Your mother has a great deal to answer for. You may have a case for her as an enabler of sexual abuse, especially if the pedophile is found guilty, but I'm not a lawyer. Just know that you were so courageous to speak up. Never blame your Self for not speaking out earlier. Fear kept you with the secret. Fear is the number one reason that victims do not disclose sexual child abuse, fear of not being believed, and fear of what it will do to the family. Keep looking out for the well-being of your sisters, your own children and your Self. And reach out for any and all resources that are available to you. I strongly suggest you seek out some form of counselling or therapy in order to help you deal with the repercussions of the sexual abuse at the hands of someone that was there to protect you and keep you safe from harm, and in order to help you deal with the betrayal and abandonment from your misinformed and deluded mother. You didn't deserve to be abused, betrayed or abandoned, Wendy. You certainly deserve help for the fact that you were. Thank you for sharing your story with my visitors and me.

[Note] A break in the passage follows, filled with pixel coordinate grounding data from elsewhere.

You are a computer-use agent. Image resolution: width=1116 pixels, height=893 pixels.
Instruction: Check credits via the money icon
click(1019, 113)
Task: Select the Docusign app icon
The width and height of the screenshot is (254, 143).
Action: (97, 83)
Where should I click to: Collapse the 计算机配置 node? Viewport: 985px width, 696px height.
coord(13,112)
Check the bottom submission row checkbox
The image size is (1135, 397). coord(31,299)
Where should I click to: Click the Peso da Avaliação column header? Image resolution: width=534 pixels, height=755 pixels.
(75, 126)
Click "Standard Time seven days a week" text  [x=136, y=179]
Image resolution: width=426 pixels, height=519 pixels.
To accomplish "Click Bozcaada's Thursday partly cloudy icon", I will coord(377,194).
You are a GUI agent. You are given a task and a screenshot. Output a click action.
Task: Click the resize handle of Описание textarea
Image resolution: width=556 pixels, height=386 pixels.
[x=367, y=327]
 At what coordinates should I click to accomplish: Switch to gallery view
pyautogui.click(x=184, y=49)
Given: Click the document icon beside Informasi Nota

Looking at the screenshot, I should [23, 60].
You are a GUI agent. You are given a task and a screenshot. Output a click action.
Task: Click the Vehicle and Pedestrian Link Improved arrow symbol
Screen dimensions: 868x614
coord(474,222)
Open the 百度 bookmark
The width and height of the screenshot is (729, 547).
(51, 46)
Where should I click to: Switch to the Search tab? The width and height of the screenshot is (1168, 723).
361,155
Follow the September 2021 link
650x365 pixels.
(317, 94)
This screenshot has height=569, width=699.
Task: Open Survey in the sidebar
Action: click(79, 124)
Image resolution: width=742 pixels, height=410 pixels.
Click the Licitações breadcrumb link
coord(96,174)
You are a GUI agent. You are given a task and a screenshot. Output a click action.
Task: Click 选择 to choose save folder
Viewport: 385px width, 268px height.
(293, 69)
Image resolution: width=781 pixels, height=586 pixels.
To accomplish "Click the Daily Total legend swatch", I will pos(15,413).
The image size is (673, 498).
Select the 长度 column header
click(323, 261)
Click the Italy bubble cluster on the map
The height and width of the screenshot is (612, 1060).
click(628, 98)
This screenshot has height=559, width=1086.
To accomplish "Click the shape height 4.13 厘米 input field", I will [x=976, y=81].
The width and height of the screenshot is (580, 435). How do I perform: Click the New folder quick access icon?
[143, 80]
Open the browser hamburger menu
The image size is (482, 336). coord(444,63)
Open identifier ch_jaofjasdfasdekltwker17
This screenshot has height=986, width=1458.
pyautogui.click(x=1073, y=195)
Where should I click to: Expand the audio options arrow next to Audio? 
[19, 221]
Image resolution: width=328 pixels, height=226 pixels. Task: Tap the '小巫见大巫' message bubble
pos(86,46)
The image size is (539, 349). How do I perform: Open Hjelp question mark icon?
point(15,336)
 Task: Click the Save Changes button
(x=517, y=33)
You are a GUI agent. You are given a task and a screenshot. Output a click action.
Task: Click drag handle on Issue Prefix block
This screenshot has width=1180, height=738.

From Victim to Victory, a memoir
Darlene Barriere
Webmaster: www.child-abuse-effects.com
author. speaker. survivor. coach
From Victim to Victory, a memoir

Jan 04, 2012
The Horror
by: Anonymous

Wendy, I can't believe that your mom would abandon you to the so-called care of that sick pervert of a stepdad and allow him to offend you and even your sisters 24/7...how dare she! Shame on her for running away from you instead of protecting you from that beast! I am disgusted by her reactions to you guys being offended; children should always come first. A mother who chooses such a sick pedophile over her own precious daughters is the mother who doesn't deserve to have said daughters in her life. Oh, and it's way beyond cruel and sadistic for her to make you guys submissive to him, knowing full well what he did to you guys. Oh, and as for calling you and threatening you with death for reporting that pervert...appalling because doing so, as well as enabling the abuse, is just enough to throw that useless excuse of a woman to prison for a long time. I really hope that you and your sisters are out of that house now. You are not to blame for their disgusting behavior; they are to blame because they chose to abuse and offend you. You were the child; they were the adults. They had all the power and only misused that power over you. I'm glad that you reported that pervert to the cops; I just hope that you report your uncaring enabler for a mother as well.